On 20 October, Liz Truss announced her resignation as the Prime Minister of the United Kingdom. During her resignation speech, the Conservative party leader said she was not able to deliver the mandate upon which she was elected.
Truss’ tenure as the prime minister lasted only 45 days, making her the shortest-serving post-War Prime Minister in UK history.
Truss was initially appointed after a Conservative leadership election that was held after her predecessor, Boris Johnson’s resignation. She was also the last Prime Minister to be sworn in by the late-Queen Elizabeth II, just two days before her passing on 6 September.
During her appointment, Truss promised tax cuts funded by borrowings, deregulation and a sharp shift to the right on cultural and social issues. However, she later acknowledged that she was not able to deliver the mandate given to her.
“I recognise though, given the situation, I cannot deliver the mandate on which I was elected by the Conservative Party. I have therefore spoken to His Majesty the King to notify him that I am resigning as leader of the Conservative Party,” she said.
Meanwhile, her time as the Prime Minister was marked by a highly controversial and largely unpopular ‘mini-budget’ presented by her finance minister, Kwasi Kwarteng, on 23 September. The budget later caused the Pound Sterling to fall to its 37-year low against the American Dollar.

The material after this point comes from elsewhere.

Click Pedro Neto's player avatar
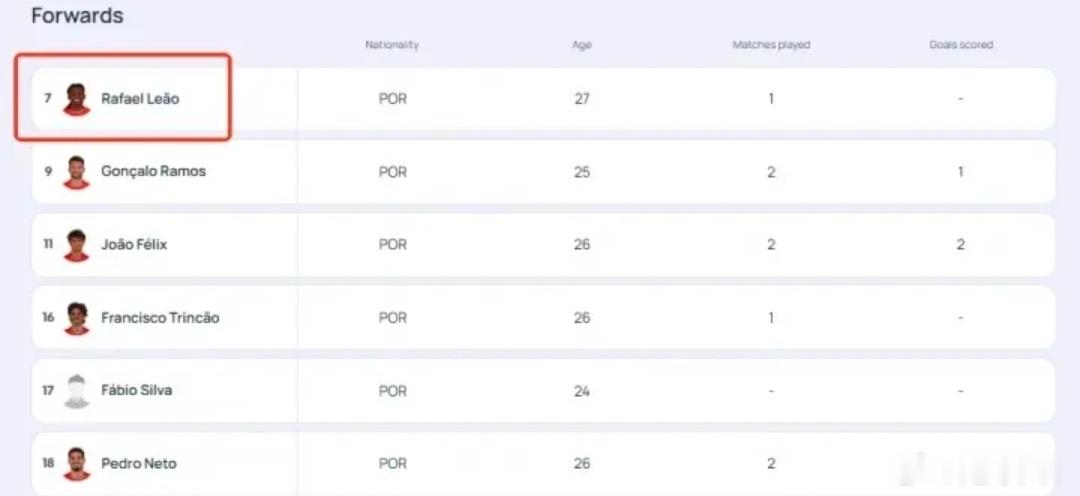The height and width of the screenshot is (496, 1080). click(76, 464)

Before her resignation, Truss said that she received information that a group of over 100 MPs submitted letters of no confidence against her leadership.
Truss will remain as the prime minister until a successor has been chosen.
Similarities in Malaysia
After Liz Truss announced her resignation, DAP Chairman Lim Guan Eng compared the situation in the UK to that of Malaysia and said that they share a lot of similarities.
In a statement, Lim claims that Truss’ economic policy failures and U-turns are similar to that of Malaysia, with the same and worse faced by the people and businesses under caretaker Prime Minister Sabri.
“Ismail Sabri recently made three U-turns in a single week on his rationale for dissolving Parliament to call for snap elections,” Lim said.
He then said that, unlike Truss who proudly relinquish her position, Ismail Sabri has chosen to remain “unrepentant about his failures and has chosen instead to brazenly ask for Malaysians to return Umno and him to power”.
“Liz Truss’ resignation is a timely reminder of the importance of political accountability for mismanaging the economy and that Malaysians must punish Umno and Ismail Sabri for policy failures and U-turns,” Lim added.